**Stated problem**. In the data below, change every "icon" to "symbol" and leave everything else the same.

**Entries shown**.
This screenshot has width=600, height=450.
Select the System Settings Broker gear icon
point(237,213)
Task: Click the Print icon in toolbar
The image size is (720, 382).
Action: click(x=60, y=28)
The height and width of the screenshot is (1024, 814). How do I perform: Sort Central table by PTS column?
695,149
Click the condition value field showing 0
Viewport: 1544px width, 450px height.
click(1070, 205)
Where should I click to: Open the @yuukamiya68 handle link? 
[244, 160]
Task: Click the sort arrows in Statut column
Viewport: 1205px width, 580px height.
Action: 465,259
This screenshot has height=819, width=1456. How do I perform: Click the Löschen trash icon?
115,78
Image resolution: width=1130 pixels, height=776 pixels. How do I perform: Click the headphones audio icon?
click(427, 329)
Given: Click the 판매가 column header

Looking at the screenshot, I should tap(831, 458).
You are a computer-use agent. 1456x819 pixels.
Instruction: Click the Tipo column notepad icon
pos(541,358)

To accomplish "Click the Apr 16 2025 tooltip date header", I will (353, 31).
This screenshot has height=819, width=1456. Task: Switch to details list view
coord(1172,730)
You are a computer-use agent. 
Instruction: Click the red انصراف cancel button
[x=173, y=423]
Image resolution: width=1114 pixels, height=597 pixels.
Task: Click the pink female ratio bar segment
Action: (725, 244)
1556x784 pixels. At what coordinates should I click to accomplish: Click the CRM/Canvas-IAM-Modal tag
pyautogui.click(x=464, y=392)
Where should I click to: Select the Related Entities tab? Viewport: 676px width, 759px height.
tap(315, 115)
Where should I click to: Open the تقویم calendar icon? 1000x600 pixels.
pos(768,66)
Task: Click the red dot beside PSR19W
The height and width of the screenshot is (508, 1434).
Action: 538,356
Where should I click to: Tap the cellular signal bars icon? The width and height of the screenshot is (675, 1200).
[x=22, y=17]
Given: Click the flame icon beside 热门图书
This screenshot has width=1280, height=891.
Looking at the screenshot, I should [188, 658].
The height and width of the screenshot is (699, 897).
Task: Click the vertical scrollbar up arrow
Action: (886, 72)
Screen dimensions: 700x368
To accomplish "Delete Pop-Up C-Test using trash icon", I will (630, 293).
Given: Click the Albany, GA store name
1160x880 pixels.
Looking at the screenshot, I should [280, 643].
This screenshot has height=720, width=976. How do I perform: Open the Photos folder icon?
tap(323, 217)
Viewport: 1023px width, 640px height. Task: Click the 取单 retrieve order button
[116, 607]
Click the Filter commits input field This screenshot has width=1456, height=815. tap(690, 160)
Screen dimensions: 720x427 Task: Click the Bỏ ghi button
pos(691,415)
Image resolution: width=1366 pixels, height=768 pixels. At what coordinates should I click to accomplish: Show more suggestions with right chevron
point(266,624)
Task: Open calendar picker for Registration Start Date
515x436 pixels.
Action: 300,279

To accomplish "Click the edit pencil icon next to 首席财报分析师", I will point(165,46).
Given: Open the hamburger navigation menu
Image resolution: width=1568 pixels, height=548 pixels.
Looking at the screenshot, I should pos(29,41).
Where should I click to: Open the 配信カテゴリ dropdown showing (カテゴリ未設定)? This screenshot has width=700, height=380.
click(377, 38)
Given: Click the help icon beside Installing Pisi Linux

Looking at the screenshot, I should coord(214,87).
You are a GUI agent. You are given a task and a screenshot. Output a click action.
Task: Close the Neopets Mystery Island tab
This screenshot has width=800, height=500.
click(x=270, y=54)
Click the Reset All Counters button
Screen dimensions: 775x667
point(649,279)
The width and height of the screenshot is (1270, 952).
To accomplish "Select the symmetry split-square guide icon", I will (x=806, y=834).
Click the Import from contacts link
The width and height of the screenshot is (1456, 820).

**The completed task**.
This screenshot has width=600, height=450.
Select the System Settings Broker gear symbol
point(237,213)
Task: Click the Print symbol in toolbar
The image size is (720, 382).
Action: click(x=60, y=28)
The height and width of the screenshot is (1024, 814). How do I perform: Sort Central table by PTS column?
695,149
Click the condition value field showing 0
Viewport: 1544px width, 450px height.
click(1070, 205)
Where should I click to: Open the @yuukamiya68 handle link? 
[244, 160]
Task: Click the sort arrows in Statut column
Viewport: 1205px width, 580px height.
Action: 465,259
This screenshot has height=819, width=1456. How do I perform: Click the Löschen trash symbol?
115,78
Image resolution: width=1130 pixels, height=776 pixels. How do I perform: Click the headphones audio symbol?
click(427, 329)
Given: Click the 판매가 column header

Looking at the screenshot, I should tap(831, 458).
You are a computer-use agent. 1456x819 pixels.
Instruction: Click the Tipo column notepad symbol
pos(541,358)

To accomplish "Click the Apr 16 2025 tooltip date header", I will (353, 31).
This screenshot has height=819, width=1456. Task: Switch to details list view
coord(1172,730)
You are a computer-use agent. 
Instruction: Click the red انصراف cancel button
[x=173, y=423]
Image resolution: width=1114 pixels, height=597 pixels.
Task: Click the pink female ratio bar segment
Action: (725, 244)
1556x784 pixels. At what coordinates should I click to accomplish: Click the CRM/Canvas-IAM-Modal tag
pyautogui.click(x=464, y=392)
Where should I click to: Select the Related Entities tab? Viewport: 676px width, 759px height.
tap(315, 115)
Where should I click to: Open the تقویم calendar symbol? 1000x600 pixels.
pos(768,66)
Task: Click the red dot beside PSR19W
The height and width of the screenshot is (508, 1434).
Action: 538,356
Where should I click to: Tap the cellular signal bars symbol? The width and height of the screenshot is (675, 1200).
[x=22, y=17]
Given: Click the flame symbol beside 热门图书
This screenshot has width=1280, height=891.
Looking at the screenshot, I should [188, 658].
The height and width of the screenshot is (699, 897).
Task: Click the vertical scrollbar up arrow
Action: (886, 72)
Screen dimensions: 700x368
To accomplish "Delete Pop-Up C-Test using trash symbol", I will (630, 293).
Given: Click the Albany, GA store name
1160x880 pixels.
Looking at the screenshot, I should [280, 643].
This screenshot has height=720, width=976. How do I perform: Open the Photos folder symbol?
tap(323, 217)
Viewport: 1023px width, 640px height. Task: Click the 取单 retrieve order button
[116, 607]
Click the Filter commits input field This screenshot has width=1456, height=815. tap(690, 160)
Screen dimensions: 720x427 Task: Click the Bỏ ghi button
pos(691,415)
Image resolution: width=1366 pixels, height=768 pixels. At what coordinates should I click to accomplish: Show more suggestions with right chevron
point(266,624)
Task: Open calendar picker for Registration Start Date
515x436 pixels.
Action: 300,279

To accomplish "Click the edit pencil symbol next to 首席财报分析师", I will point(165,46).
Given: Open the hamburger navigation menu
Image resolution: width=1568 pixels, height=548 pixels.
Looking at the screenshot, I should pos(29,41).
Where should I click to: Open the 配信カテゴリ dropdown showing (カテゴリ未設定)? This screenshot has width=700, height=380.
click(377, 38)
Given: Click the help symbol beside Installing Pisi Linux

Looking at the screenshot, I should coord(214,87).
You are a GUI agent. You are given a task and a screenshot. Output a click action.
Task: Close the Neopets Mystery Island tab
This screenshot has width=800, height=500.
click(x=270, y=54)
Click the Reset All Counters button
Screen dimensions: 775x667
point(649,279)
The width and height of the screenshot is (1270, 952).
To accomplish "Select the symmetry split-square guide symbol", I will (x=806, y=834).
Click the Import from contacts link
The width and height of the screenshot is (1456, 820).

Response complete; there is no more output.